この脱分極の強さは、前期長期増強がシナプス後細胞で誘導されるか否かを決定する。1 つの刺激では前期長期増強を誘導するのに十分な脱分極を起こせなくても、高頻度の反復した刺激によって興奮性シナプス後電位の時間的加重 (EPSP summation) を起こすことで漸次的に強い脱分極を起こさせることができる。興奮性シナプス後電位の加重とは、前の興奮性シナプス後電位による脱分極が減少しきる前に、次の興奮性シナプス後電位がシナプス後細胞に到着することにより、さらに強い脱分極を起こす現象である。NMDA 型グルタミン酸受容体依存性長期増強を示すシナプスでは、十分な脱分極によりNMDA型グルタミン酸受容体 (NMDAR : NMDA receptor) が解放され、受容体にグルタミン酸が結合した際にカルシウムの細胞内への流入が起きる。シナプス後膜にあるほとんどのNMDA型グルタミン酸受容体は静止膜電位時にマグネシウムイオンによってブロックされ、シナプス後細胞へのカルシウムの流入が阻害されている。興奮性シナプス後電位の加重による十分な脱分極により、NMDA型グルタミン酸受容体がマグネシウムのブロックから解放され、カルシウムの流入が生じることとなる。細胞内カルシウム濃度の急激な上昇は、前期長期増強の誘導を仲介する酵素の短期間の活性化の引き金となる。中でも特に重要なのはカルシウム/カルモジュリン依存性プロテインキナーゼ II (CaMKII : calcium/calmodulin-dependent protein kinase II) や プロテインキナーゼ C (PKC : protein kinase C) などのいくつかのプロテインキナーゼである^[17]。それ以外の酵素として、プロテインキナーゼ A (PKA : protein kinase A) や 分裂促進因子活性化タンパク質キナーゼ (MAPK : mitogen-activated protein kinase) も前期長期増強の誘導に寄与している^[17]。

[編集] 維持

前期長期増強の誘導の結果、カルシウム/カルモジュリン依存性プロテインキナーゼ II とプロテインキナーゼ C の一時的な活性化が起きる。前期長期増強の維持ではそれらの酵素の持続的な活性化が行われる。この段階では、カルシウム非依存性のプロテインキナーゼ Mζ (PKMz : Protein kinase Mζ)が自律的に活性化する。その結果、前期長期増強の発現に必要なリン酸化が起きる^[17]。

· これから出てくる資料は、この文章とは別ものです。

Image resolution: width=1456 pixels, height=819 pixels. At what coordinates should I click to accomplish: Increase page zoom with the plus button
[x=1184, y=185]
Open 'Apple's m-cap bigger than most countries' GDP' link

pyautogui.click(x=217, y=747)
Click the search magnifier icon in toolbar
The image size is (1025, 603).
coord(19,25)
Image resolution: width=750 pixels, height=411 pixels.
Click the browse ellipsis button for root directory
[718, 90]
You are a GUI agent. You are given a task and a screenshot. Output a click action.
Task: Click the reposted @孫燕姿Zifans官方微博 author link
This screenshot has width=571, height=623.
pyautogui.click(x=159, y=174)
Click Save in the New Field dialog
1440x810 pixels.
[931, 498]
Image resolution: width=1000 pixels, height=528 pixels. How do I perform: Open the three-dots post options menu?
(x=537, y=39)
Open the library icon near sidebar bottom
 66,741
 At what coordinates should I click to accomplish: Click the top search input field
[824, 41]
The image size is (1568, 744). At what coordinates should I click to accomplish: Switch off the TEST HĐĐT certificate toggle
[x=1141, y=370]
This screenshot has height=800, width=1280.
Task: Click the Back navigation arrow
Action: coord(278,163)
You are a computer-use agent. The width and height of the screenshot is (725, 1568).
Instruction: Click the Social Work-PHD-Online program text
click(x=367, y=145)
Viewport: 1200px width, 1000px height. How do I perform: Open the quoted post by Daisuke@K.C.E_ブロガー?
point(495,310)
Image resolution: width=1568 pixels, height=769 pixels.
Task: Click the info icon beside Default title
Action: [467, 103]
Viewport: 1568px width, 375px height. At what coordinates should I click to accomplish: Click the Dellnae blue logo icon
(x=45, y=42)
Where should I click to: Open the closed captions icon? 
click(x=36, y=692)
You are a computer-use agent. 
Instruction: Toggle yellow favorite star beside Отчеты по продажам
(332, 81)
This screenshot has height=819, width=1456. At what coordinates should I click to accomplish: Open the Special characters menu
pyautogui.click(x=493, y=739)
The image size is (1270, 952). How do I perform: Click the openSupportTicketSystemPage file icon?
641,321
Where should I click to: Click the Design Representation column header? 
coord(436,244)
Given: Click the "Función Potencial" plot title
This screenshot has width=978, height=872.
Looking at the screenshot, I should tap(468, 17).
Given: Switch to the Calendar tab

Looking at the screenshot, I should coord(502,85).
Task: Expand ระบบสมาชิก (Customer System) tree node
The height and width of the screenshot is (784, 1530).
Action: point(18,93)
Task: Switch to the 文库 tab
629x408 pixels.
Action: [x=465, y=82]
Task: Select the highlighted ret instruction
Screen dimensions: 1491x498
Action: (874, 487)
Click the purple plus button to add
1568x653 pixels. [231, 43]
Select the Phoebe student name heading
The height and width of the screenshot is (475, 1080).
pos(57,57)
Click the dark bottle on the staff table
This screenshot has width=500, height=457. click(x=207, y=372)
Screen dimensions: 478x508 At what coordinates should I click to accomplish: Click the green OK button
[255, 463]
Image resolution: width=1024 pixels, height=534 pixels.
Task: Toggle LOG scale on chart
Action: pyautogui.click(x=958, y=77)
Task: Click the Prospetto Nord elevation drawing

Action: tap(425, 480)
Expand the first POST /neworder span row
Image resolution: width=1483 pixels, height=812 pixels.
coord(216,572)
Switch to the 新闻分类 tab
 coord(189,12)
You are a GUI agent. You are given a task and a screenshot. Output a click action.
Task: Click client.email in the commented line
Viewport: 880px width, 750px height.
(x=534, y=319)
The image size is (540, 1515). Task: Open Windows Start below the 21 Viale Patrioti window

時キツネはメアリー·タイラー·ムーアショーシーズン5をリリースします

[編集] 発現

リン酸化とは小さいリン酸基が他の分子に結合することで、その分子の活性を変化させる化学反応である。自律的に活性化したカルシウム/カルモジュリン依存性プロテインキナーゼ II とプロテインキナーゼ C によるリン酸化によって、前期長期増強の発現の 2 つの主要なメカニズムが実行される。初めに、最も重要なプロセスとして、この 2 つの酵素によるAMPA型グルタミン酸受容体のリン酸化による活動の上昇が起きる^[4]。次に、この 2 つの酵素による仲介、または調節により、AMPA 型グルタミン酸受容体のシナプス後膜への挿入が起きる^[4]。重要なことに、前期長期増強における AMPA 型グルタミン酸受容体のシナプスへの輸送はタンパク質生合成非依存性である。この現象は、シナプス後膜付近にある小胞に貯えられた AMPA 型グルタミン酸によって起きる。前期長期増強を引き起こすのに適切な刺激が到着した際に、小胞にある AMPA 型グルタミン酸受容体はプロテインキナーゼの影響を受けて即座にシナプス後膜に輸送される^[21]。前述した通り、AMPA 型グルタミン酸受容体は脳の中にある最も豊富なグルタミン酸受容体であり、大部分の興奮性活動を仲介している。AMPA 型グルタミン酸受容体の活動性や膜上の数を増加させることにより、次に来る興奮性刺激はシナプス後細胞において強い応答を引き起こす。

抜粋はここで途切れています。